Hi everyone, Does anyone know how to make the "Universe Telnet Service" that runs on our IBS Application server, to only use 128bit
block Ciphers, and disable the other lower 64bit block ciphers? The service listens on port 992.

The problem is that our Qualys VUN scanning tool is picking up that port 992 is a security risk against
Birthday attacks against TLS ciphers with 64bit block size vulnerability (Sweet32) and goes on to say
"Disable and stop using DES, 3DES, IDEA or RC2 ciphers. 

We believe that the "Universe Telnet Service" uses OpenSSL that offers out these lower level ciphers, but we have no idea how to to best address this so
that the only ciphers used are 128-bit or higher ciphers.

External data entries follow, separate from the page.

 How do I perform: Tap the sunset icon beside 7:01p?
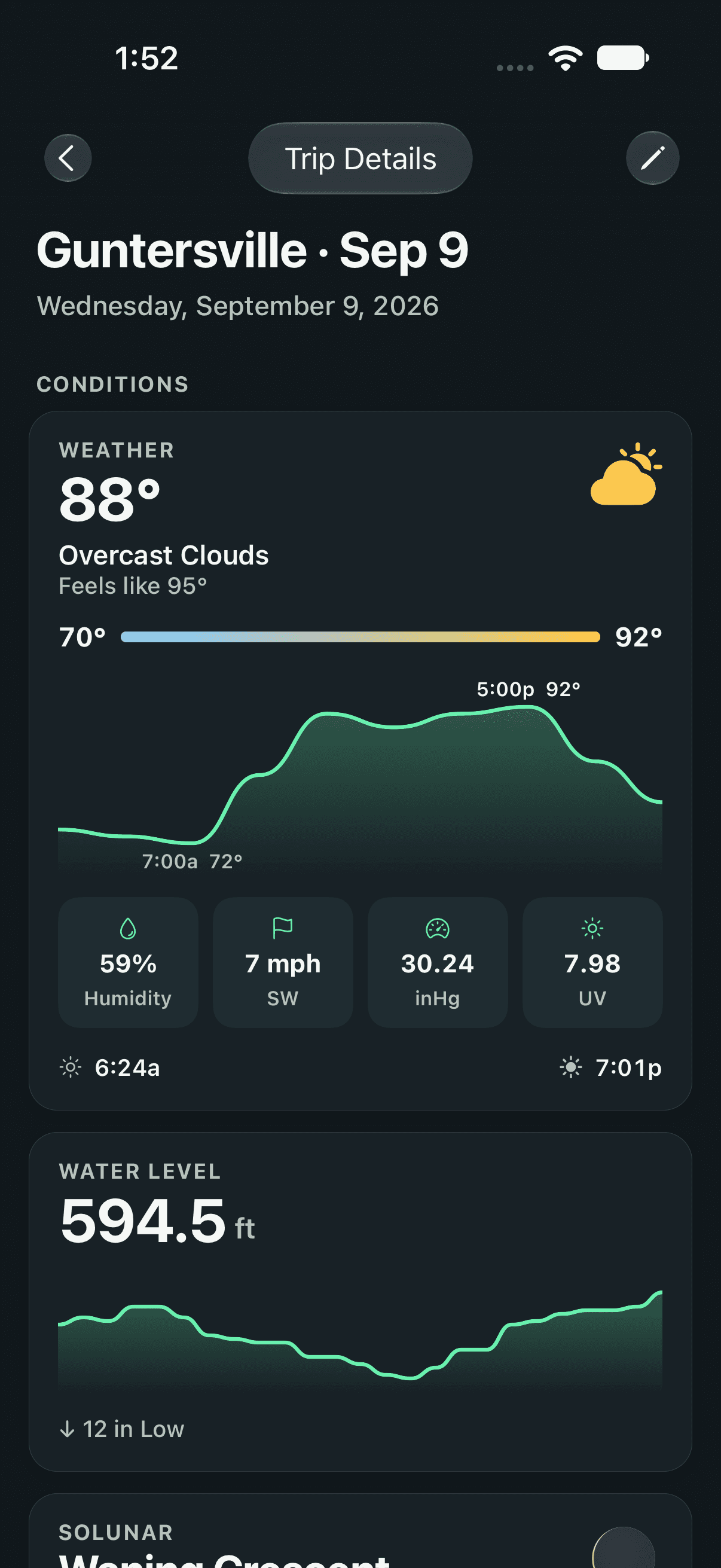[x=570, y=1067]
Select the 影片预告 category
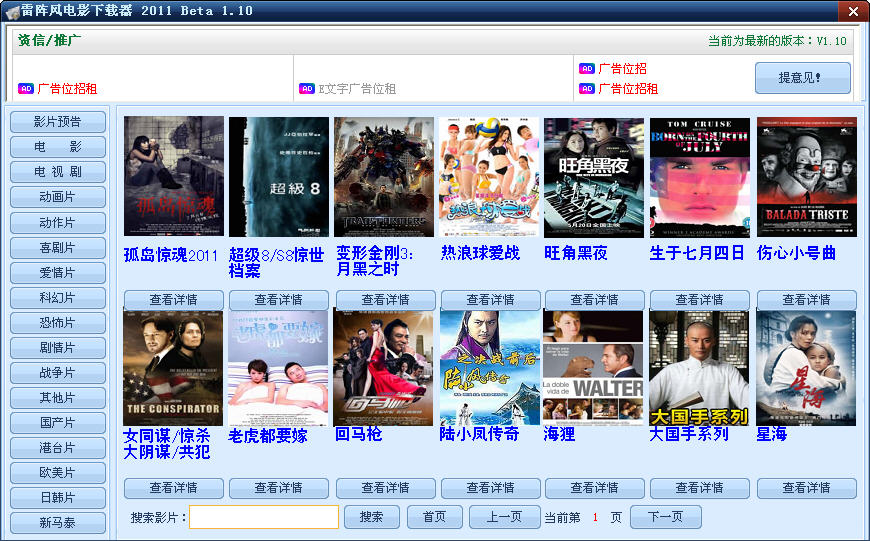Screen dimensions: 870x541 pos(57,122)
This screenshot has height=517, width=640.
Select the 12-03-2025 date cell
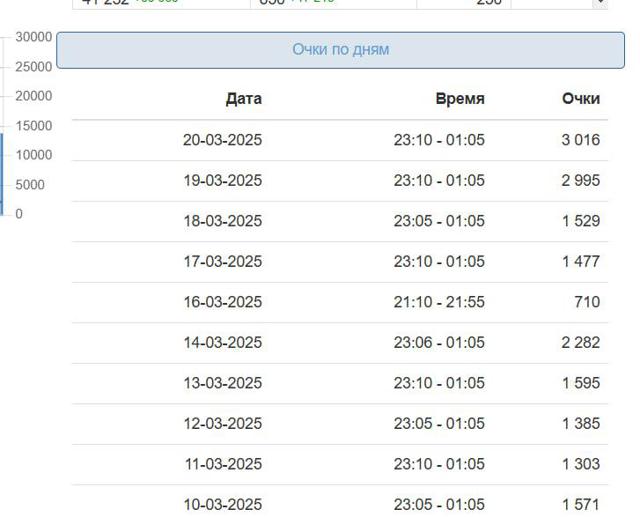222,424
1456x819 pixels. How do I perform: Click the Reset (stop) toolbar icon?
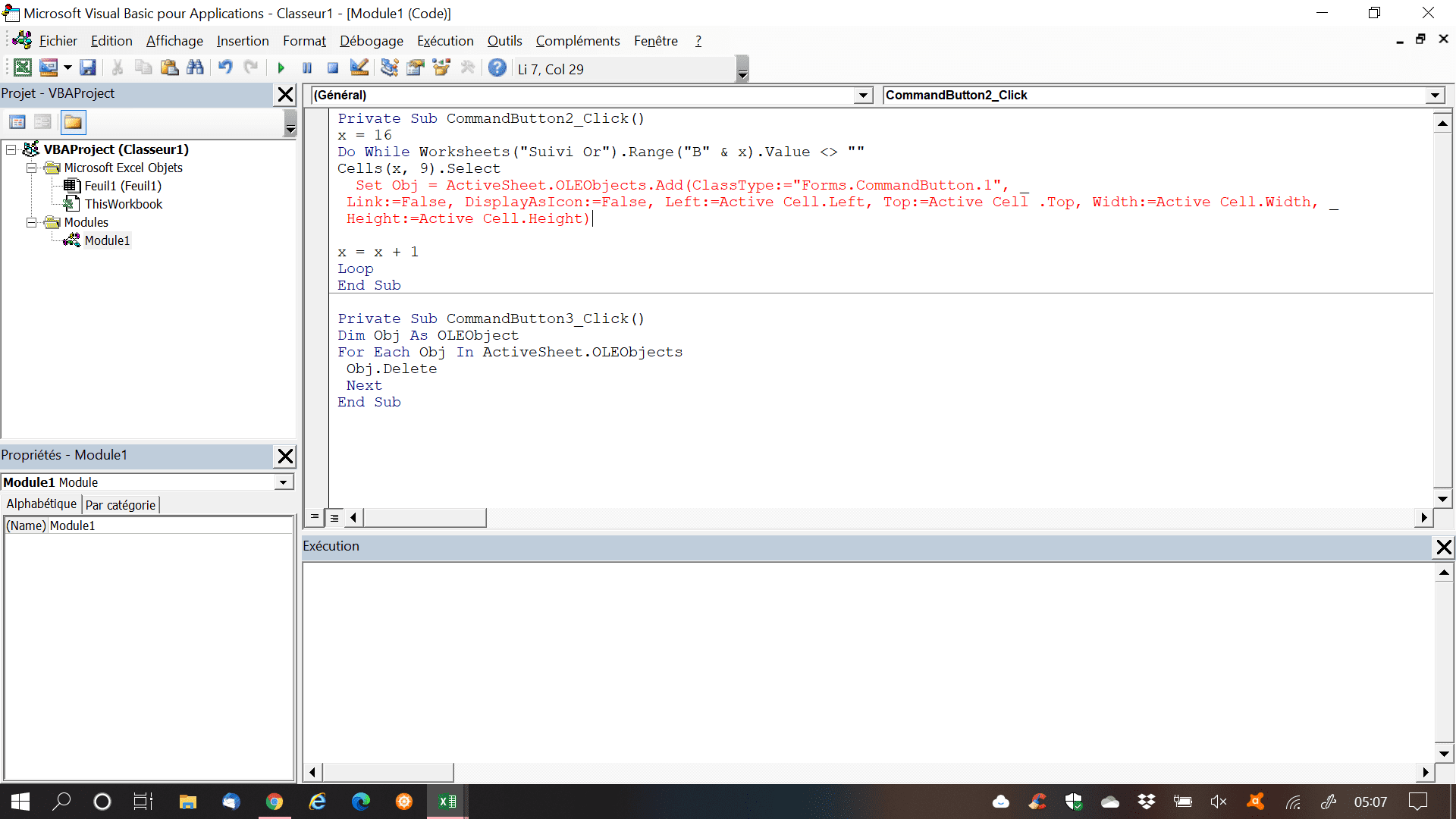coord(332,68)
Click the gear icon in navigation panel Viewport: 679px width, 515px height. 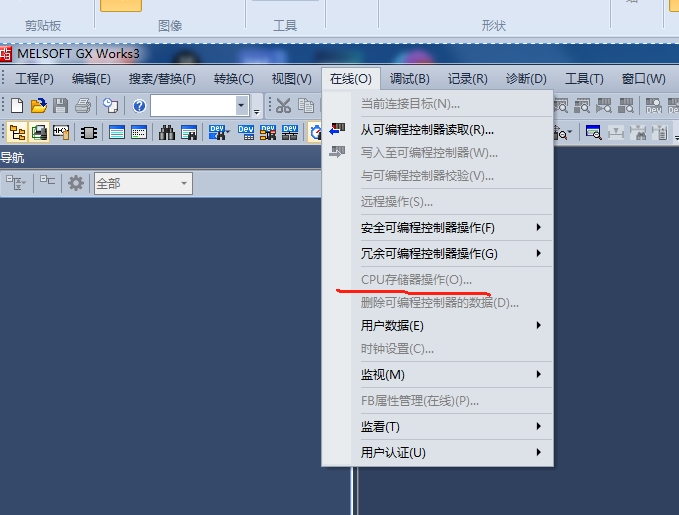[x=76, y=183]
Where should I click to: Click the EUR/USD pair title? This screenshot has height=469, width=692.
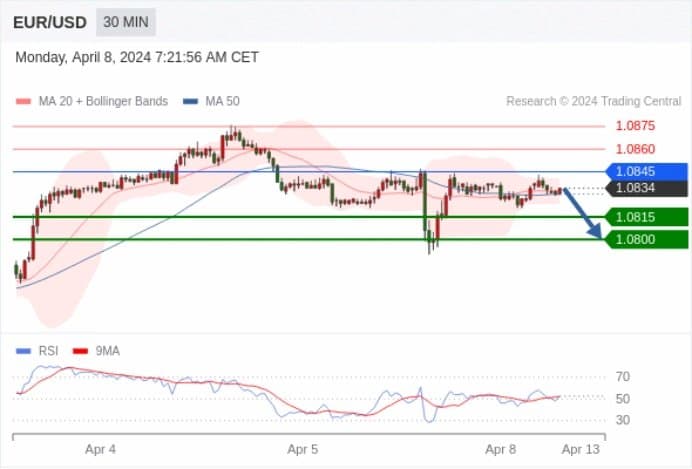click(50, 22)
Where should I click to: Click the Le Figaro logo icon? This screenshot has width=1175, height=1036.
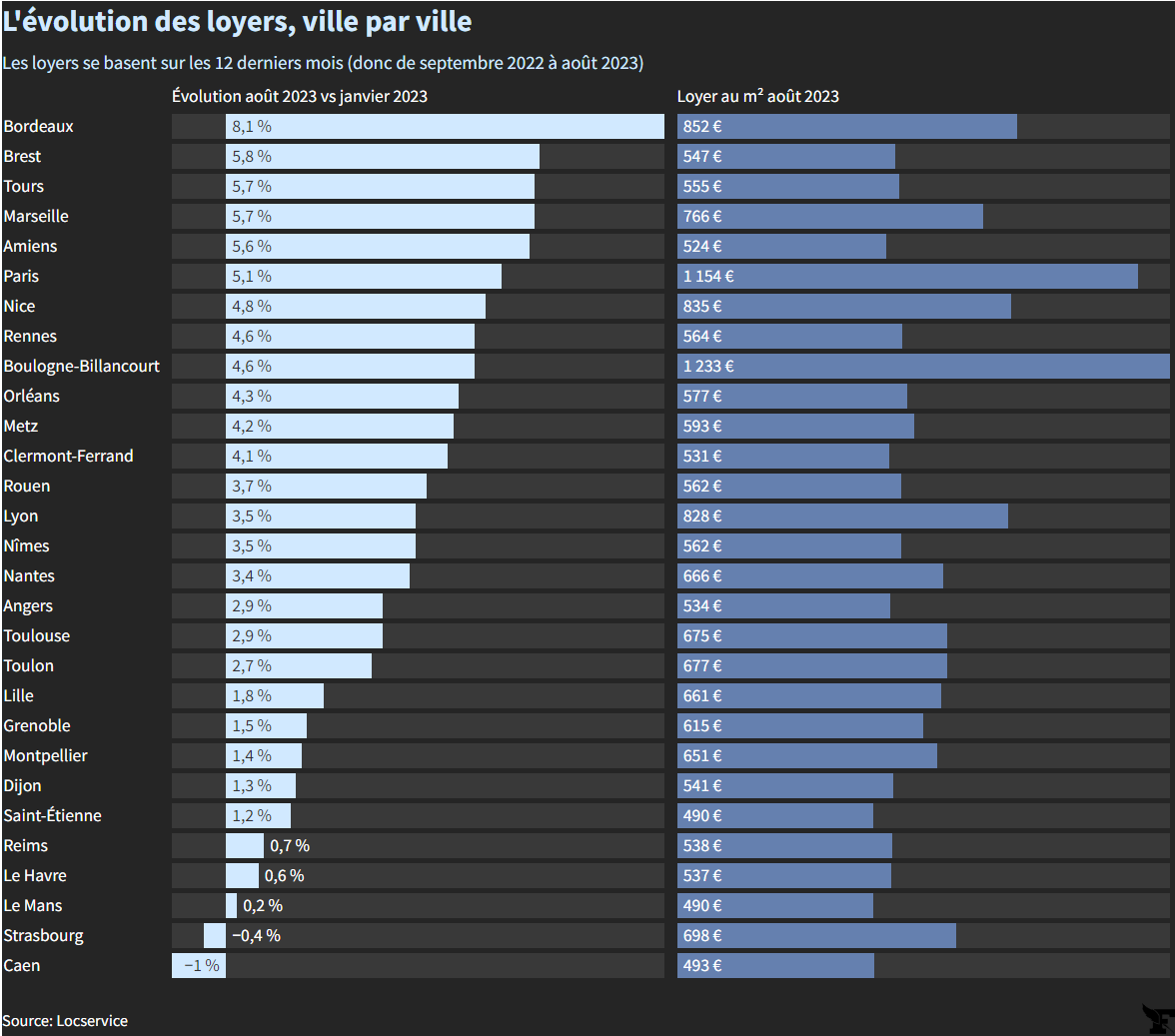pyautogui.click(x=1156, y=1019)
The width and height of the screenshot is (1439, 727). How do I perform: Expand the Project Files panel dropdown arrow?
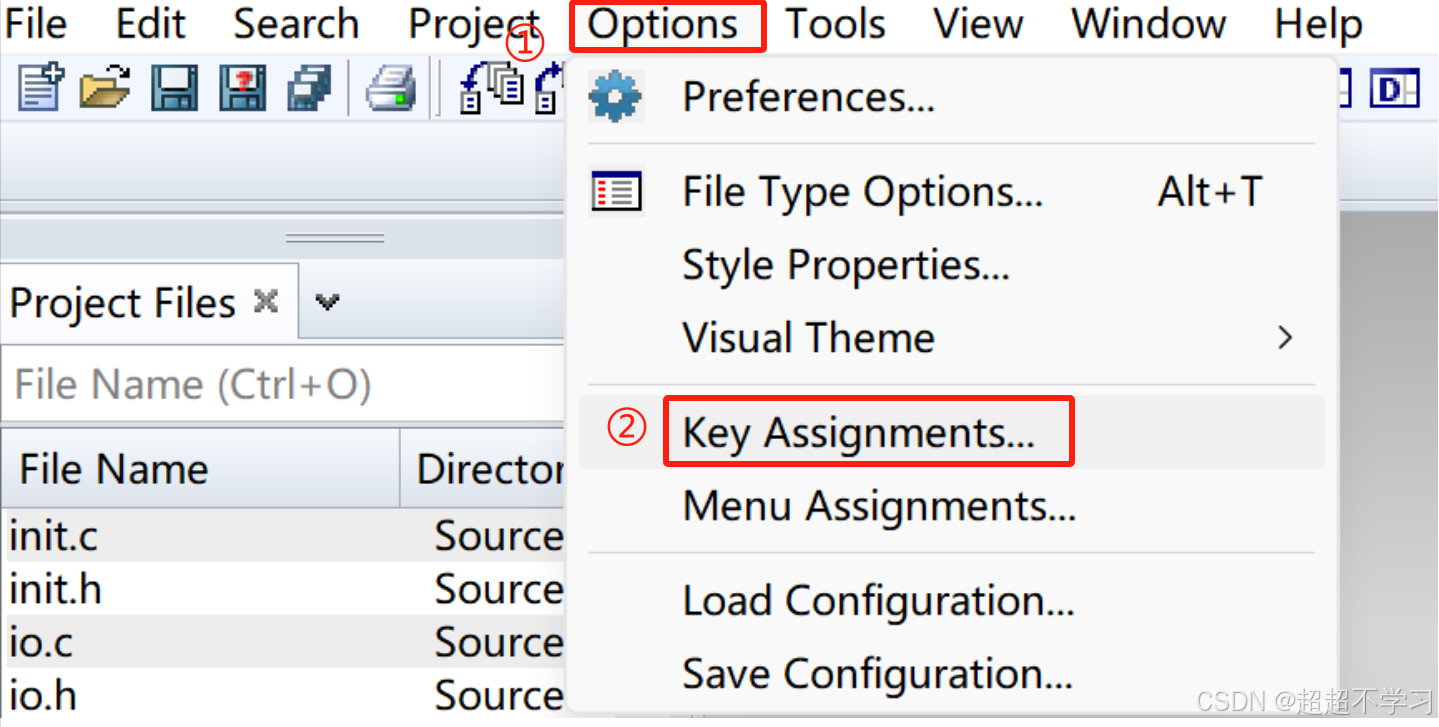coord(327,302)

We are waiting on our third party support to get back to us as they have opened a ticket today.

Current version of OpenSSL is OpenSSL 1.0.2m-fips  2 Nov 2017, though "Programs and Features" is saying OpenSSL 1.1.1k (64-bit) was installed on March 2021.

Universe is 12.1.1 is installed.

Thanks in advance.



------------------------------
Dean Christodoulides
IT Technician
Baker Hughes Inc
------------------------------

3 replies

Manok Jeet
  • New Participant
  • June 25, 2026

Since you're running UniVerse 12.1.1, I'd specifically check with Rocket Software support which OpenSSL library the Universe Telnet Service is actually loading. Clear documentation and troubleshooting steps, much like happy birthday messages that recognize dedication and service, help users resolve issues more efficiently.


Forum|alt.badge.img
  • Rocketeer
  • June 26, 2026

Try enforceing TLSv1.3 and similar (TLSv1.2 might be enough) higher profile in configs (SSL_PROTOCOLS) and disable protocol downgrade (NO_TLS_FALLBACK_SCSV in SSL_OPTIONS).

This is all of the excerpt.